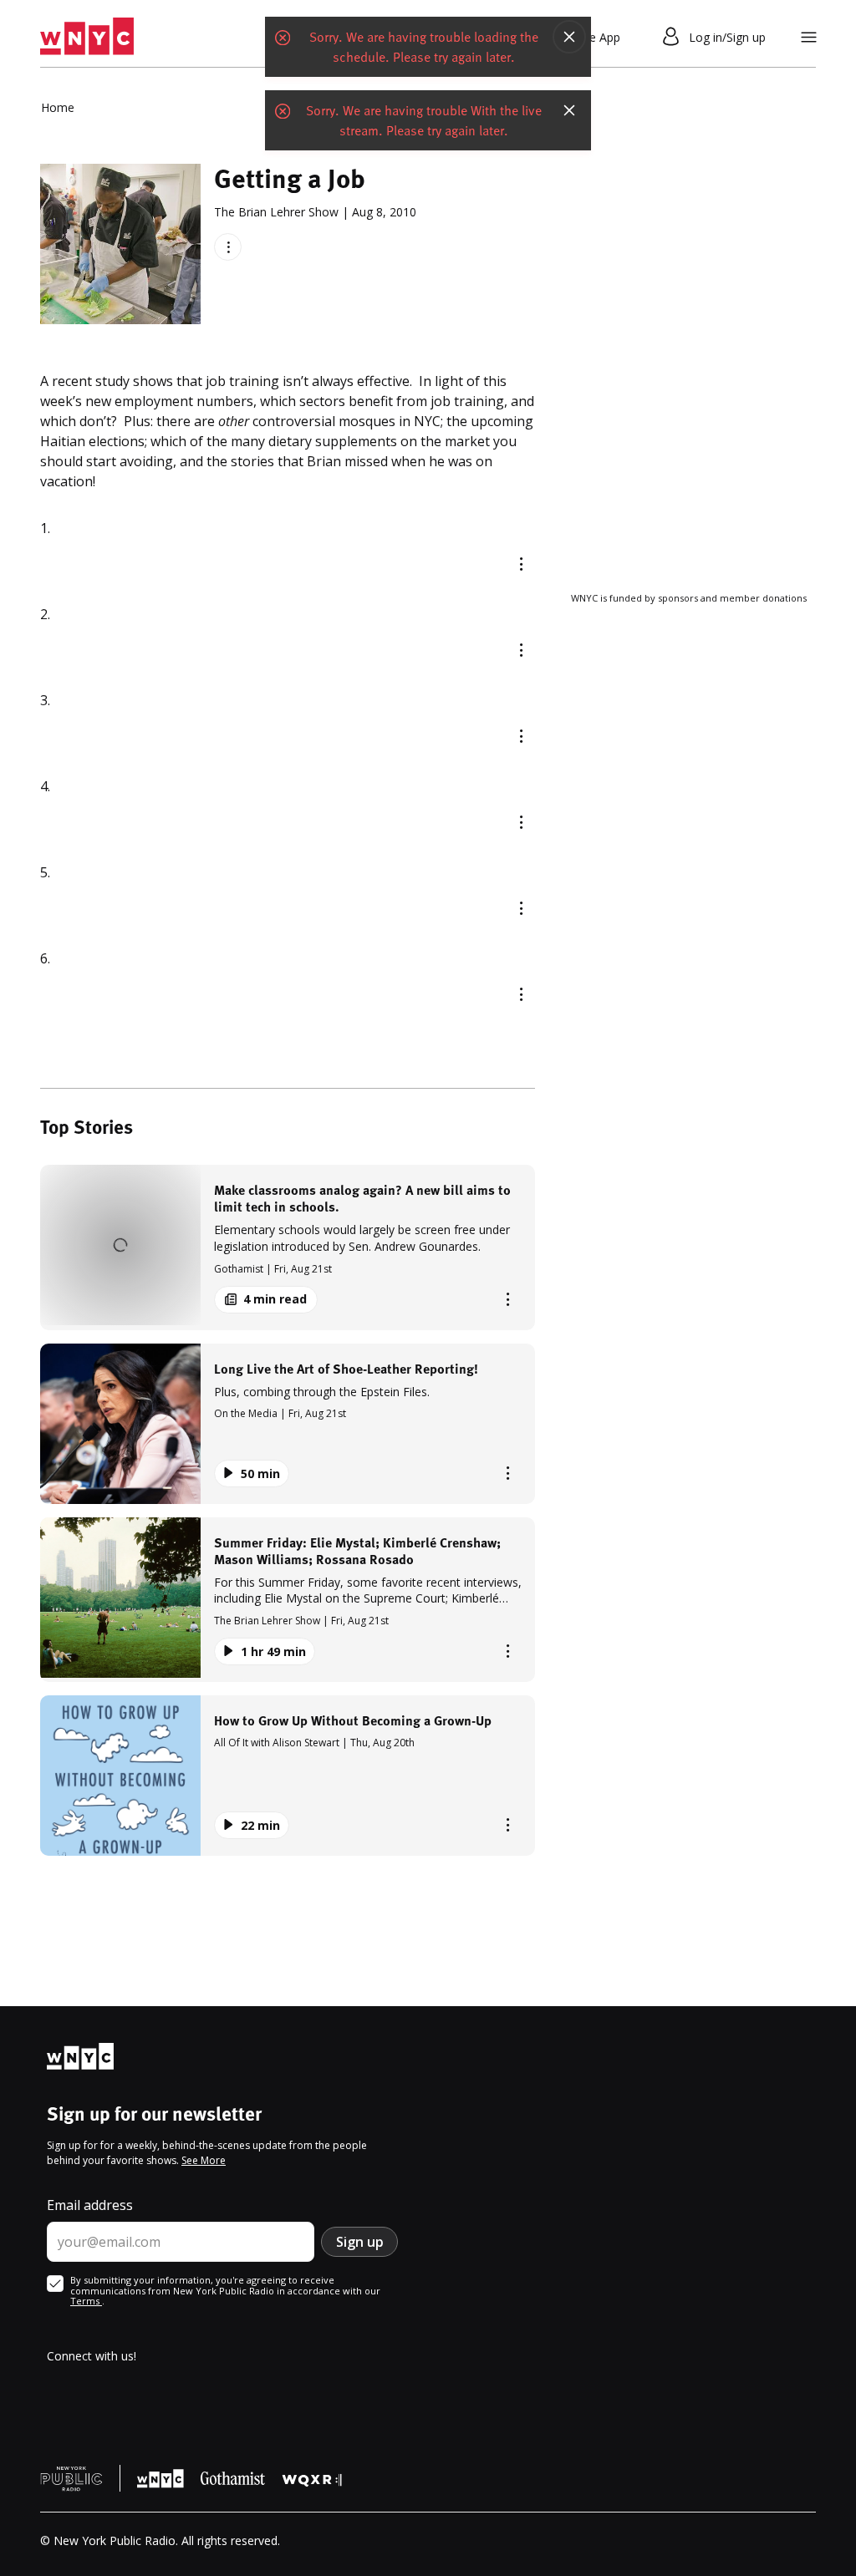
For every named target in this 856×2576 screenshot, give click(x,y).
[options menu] (228, 247)
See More (203, 2160)
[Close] (569, 36)
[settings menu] (809, 37)
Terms (86, 2300)
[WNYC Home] (87, 37)
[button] (287, 1247)
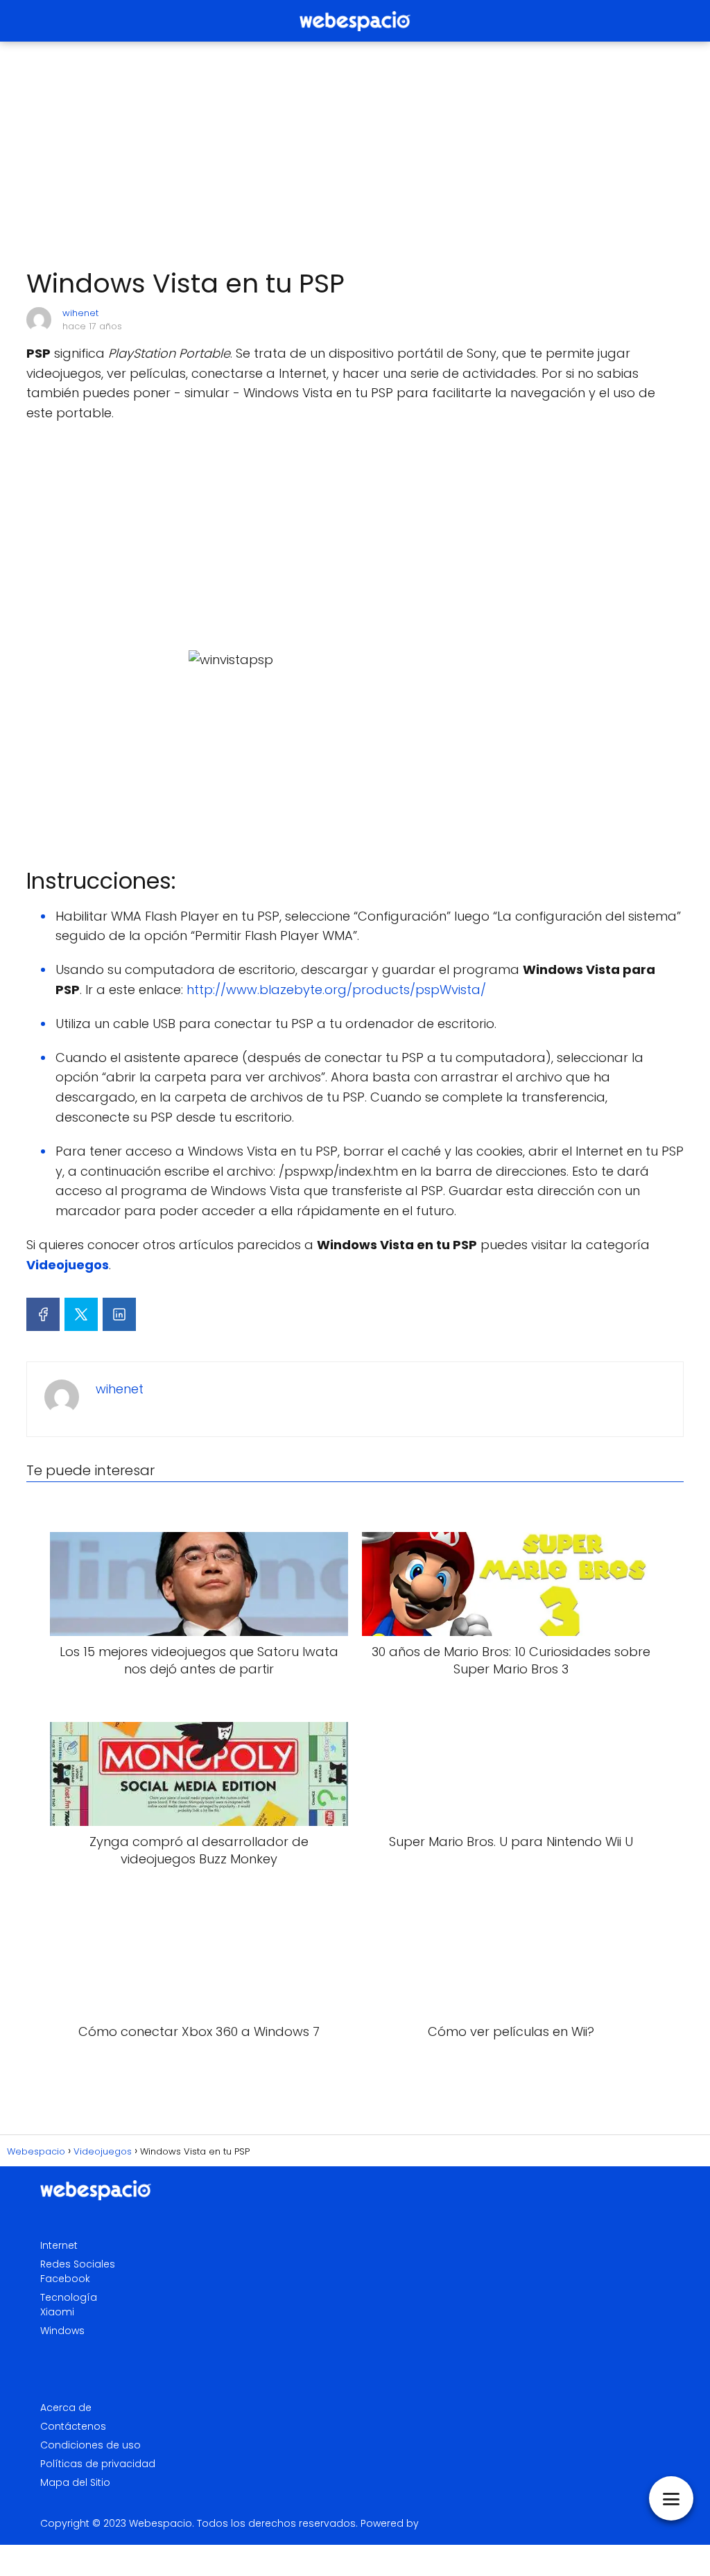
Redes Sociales (77, 2264)
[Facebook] (43, 1314)
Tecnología (68, 2297)
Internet (59, 2245)
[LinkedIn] (119, 1314)
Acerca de (66, 2407)
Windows (62, 2331)
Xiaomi (57, 2312)
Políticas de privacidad (97, 2464)
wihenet (80, 313)
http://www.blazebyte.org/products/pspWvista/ (336, 989)
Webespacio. (161, 2523)
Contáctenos (73, 2426)
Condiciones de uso (90, 2445)
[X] (81, 1314)
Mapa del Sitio (75, 2482)
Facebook (65, 2279)
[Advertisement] (355, 155)
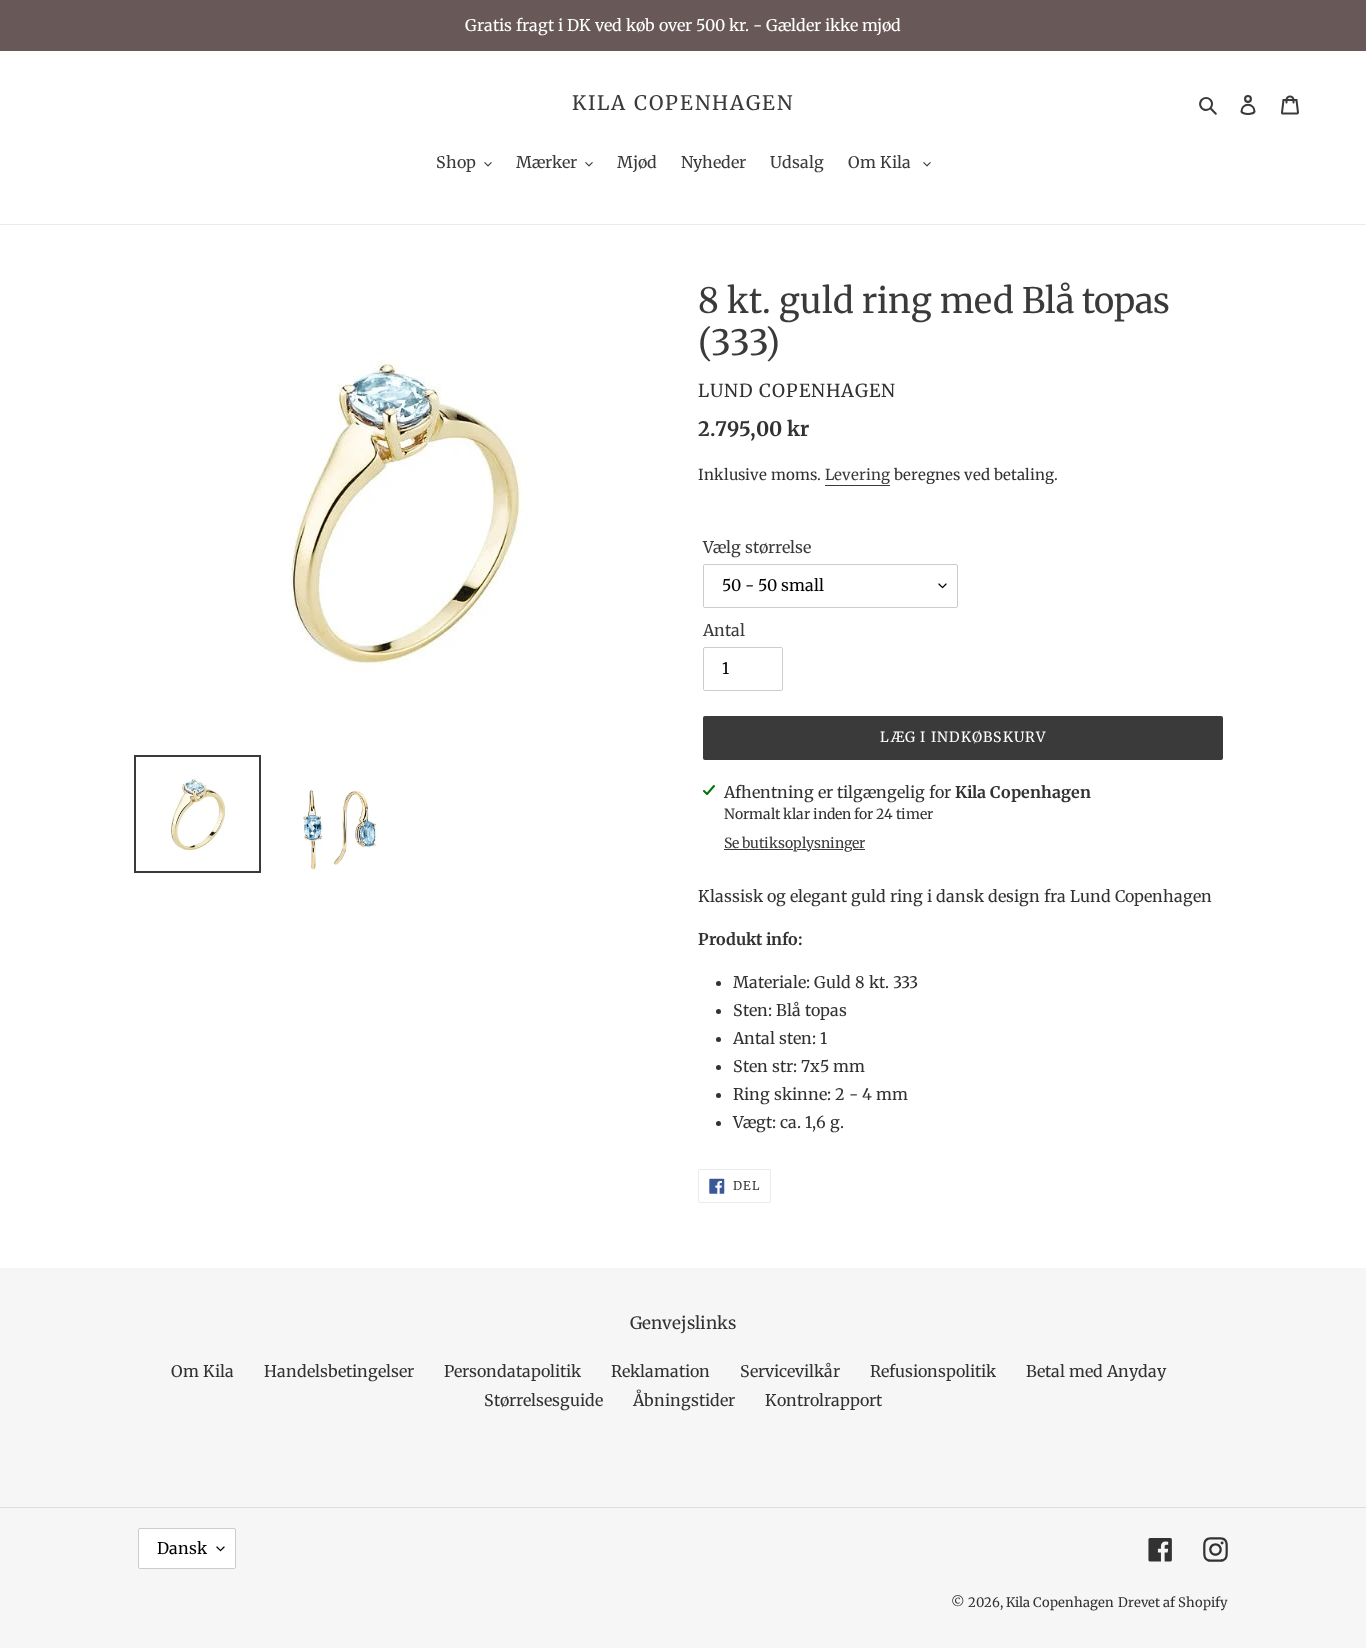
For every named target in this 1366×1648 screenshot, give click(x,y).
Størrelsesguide (543, 1400)
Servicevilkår (790, 1371)
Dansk (182, 1548)
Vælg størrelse (757, 547)
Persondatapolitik (512, 1371)
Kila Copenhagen (683, 103)
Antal (724, 630)
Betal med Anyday (1096, 1371)
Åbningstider (684, 1400)
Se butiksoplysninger (794, 843)
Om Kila (202, 1371)
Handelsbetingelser (339, 1371)
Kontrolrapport (823, 1400)
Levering (857, 474)
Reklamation (660, 1371)
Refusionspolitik (933, 1371)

## Exercise directions
Starting at the line above with "[LinkedIn] (119, 1314)", output every line exactly up to and including the line with "Om Kila (202, 1371)", but none of the pictures.

## Completed task
[LinkedIn] (119, 1314)
Acerca de (66, 2407)
Windows (62, 2331)
Xiaomi (57, 2312)
Políticas de privacidad (97, 2464)
wihenet (80, 313)
http://www.blazebyte.org/products/pspWvista/ (336, 989)
Webespacio. (161, 2523)
Contáctenos (73, 2426)
Condiciones de uso (90, 2445)
[X] (81, 1314)
Mapa del Sitio (75, 2482)
Facebook (65, 2279)
[Advertisement] (355, 155)
For every named target in this 1366×1648 screenshot, give click(x,y).
Størrelsesguide (543, 1400)
Servicevilkår (790, 1371)
Dansk (182, 1548)
Vælg størrelse (757, 547)
Persondatapolitik (512, 1371)
Kila Copenhagen (683, 103)
Antal (724, 630)
Betal med Anyday (1096, 1371)
Åbningstider (684, 1400)
Se butiksoplysninger (794, 843)
Om Kila (202, 1371)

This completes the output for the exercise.